TASKS TO PERFORM
1 - In the passage on safety integrity levels and degradation thresholds, what PDTD range is given for SIL2?
2 - Pick up the passage on safety integrity level evaluation right after its last sentence and keep writing it.

TEXT SECTION

Table 4 shows the SILs and their respective PDTDs. After obtaining the Wiener degradation model parameters, the SIR-PF algorithm is used to predict the degradation trajectories in the upcoming cycles. Figure 6 shows the SILs defined by PDTD1 and PDTD2. The figure shows the most likely degradation trajectory after the 100-day cycle and is the mean values of many degradation trajectories predicted using the SIR-PF algorithm. Note that the SIL evaluation effect is not analyzed in the simulation experiment.

Table 4.

SILs and their respective PDTDs for the simulation experiment.

SIL	PDTD (mm/s)
SIL3	0–8.53
SIL2	8.53–11.88
SIL1	>11.88

SIL: safety integrity level; PDTD: performance degradation threshold on demand.

Figure 6.

Effect of SIL evaluation after the 100-day cycle.

Figure 7 shows the changing curves of the PDTD1 and PDTD2 starting from the 100-day cycle, and they are obtained by gradually increasing the degradation feature point. Both the PDTD1 and PDTD2 fluctuate in a fixed range during the short period of [100, 112] days. The PDTD1 and PDTD2 fluctuate in a wider range after 112 days.

Figure 7.

Changing curves of PDTD1 and PDTD2 under different cycles.

Verification experiment of the component cooling water pump

The purpose of this experiment is to verify the feasibility of the PDTD determination process. The same data set is also used to verify the proposed SIL evaluation method, which is described in detail in the next section.

SUPPLIED INFORMATION
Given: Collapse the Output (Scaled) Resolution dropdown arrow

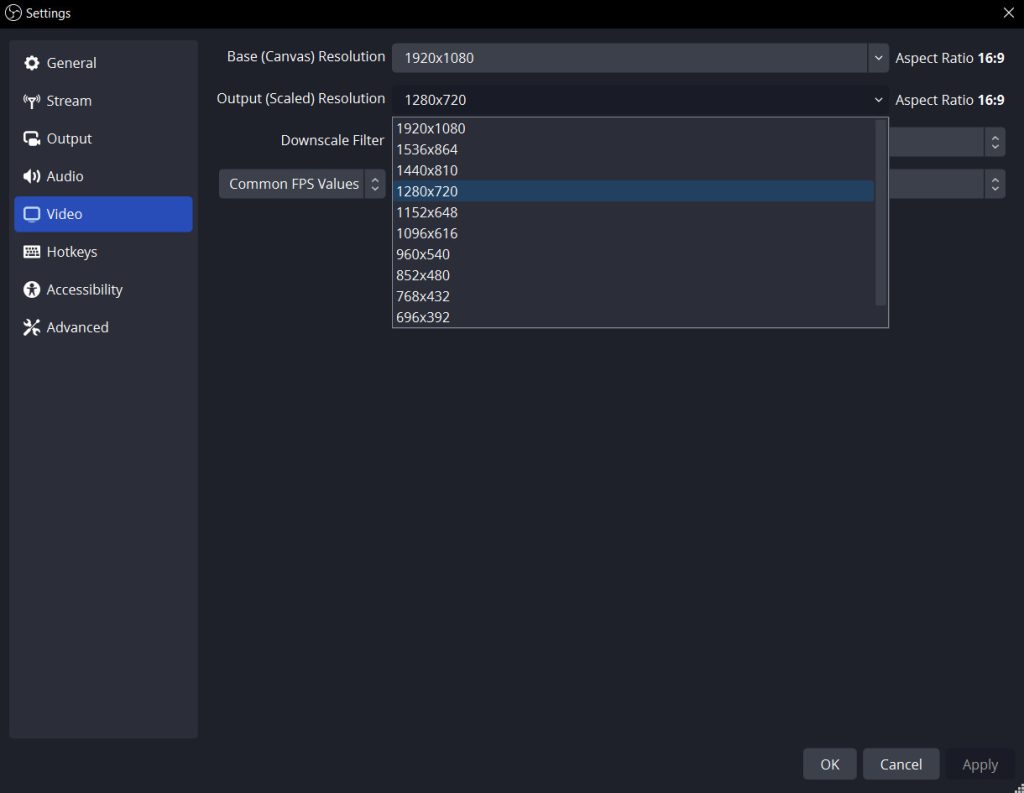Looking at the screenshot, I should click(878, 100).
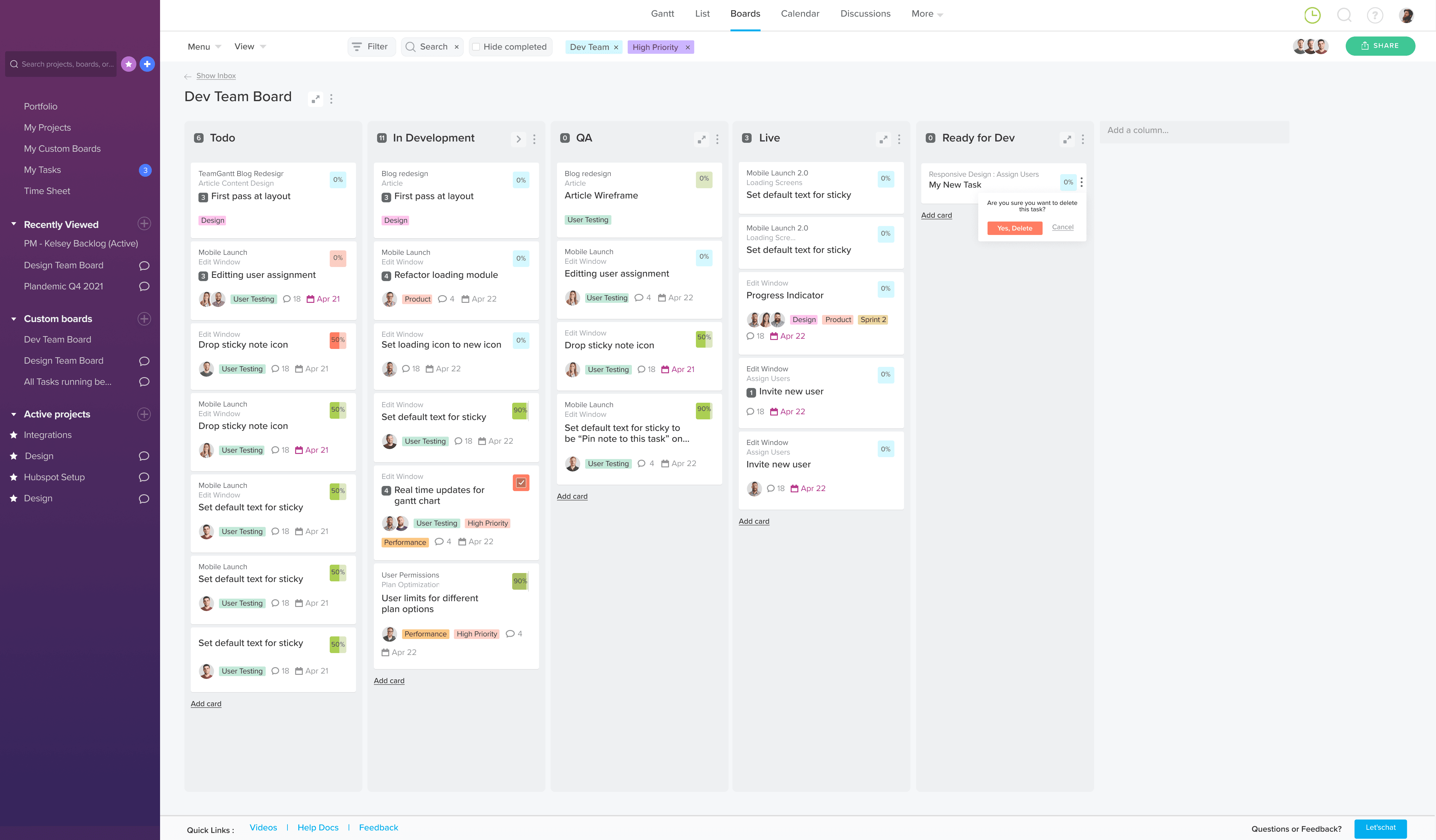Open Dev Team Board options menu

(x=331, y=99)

ANSWER LIST
1 - 8.53–11.88 mm/s

2 -
This experiment is performed using data obtained from the component cooling water pump (a type of centrifugal pump) condition-monitoring data set of an NPP in China. The motor has a rated power of 580 kW. The rated rotation speed is 1480 r/min. The vibration is measured using an ENDEVCO 2273AM20 accelerometer. According to ASME OM-S/G-2004, the arrangements of the accelerometers are as follows: horizontal direction H, vertical direction V, and axial direction A of the pump housing. The data provided by the accelerometers are stored every 24 h, and the time span is 1.5 years.

The degradation features are extracted using the standard deviation of an inverse hyperbolic cosine,³² defined as σ (acosh), which was verified in the IEEE PHM 2012 data challenge. Note that the degradation features in the vertical channel V are highly monotonic compared to the other channels.

The degradation feature values in the vertical channel V are shown in Figure 8. To reduce the variability in the degradation features and filter unwanted noise, a smoothing process is performed to capture important trends. The smoothing operation is considered to be local by the LOESS (locally weighted scatterplot smoothing) filter.³²

Figure 8.

Curve of performance degradation features of the component cooling water pump.

Data from the first 160 days are used to identify the Wiener degradation model parameters. Let α = 1, and the estimated model parameters are μ = 0.007, η = 0.098, σ = 0.164, and R = 0.154. The average error between the measured values and the predicted values is 0.59 m/s². This is a point-by-point prediction. The errors will be very large if it is long-point prediction.

After obtaining the Wiener degradation model parameters, the degradation trajectories of the remaining cycles are predicted using the SIR-PF algorithm. Predicted trajectories that have a reputation of less than 0.5 are rejected.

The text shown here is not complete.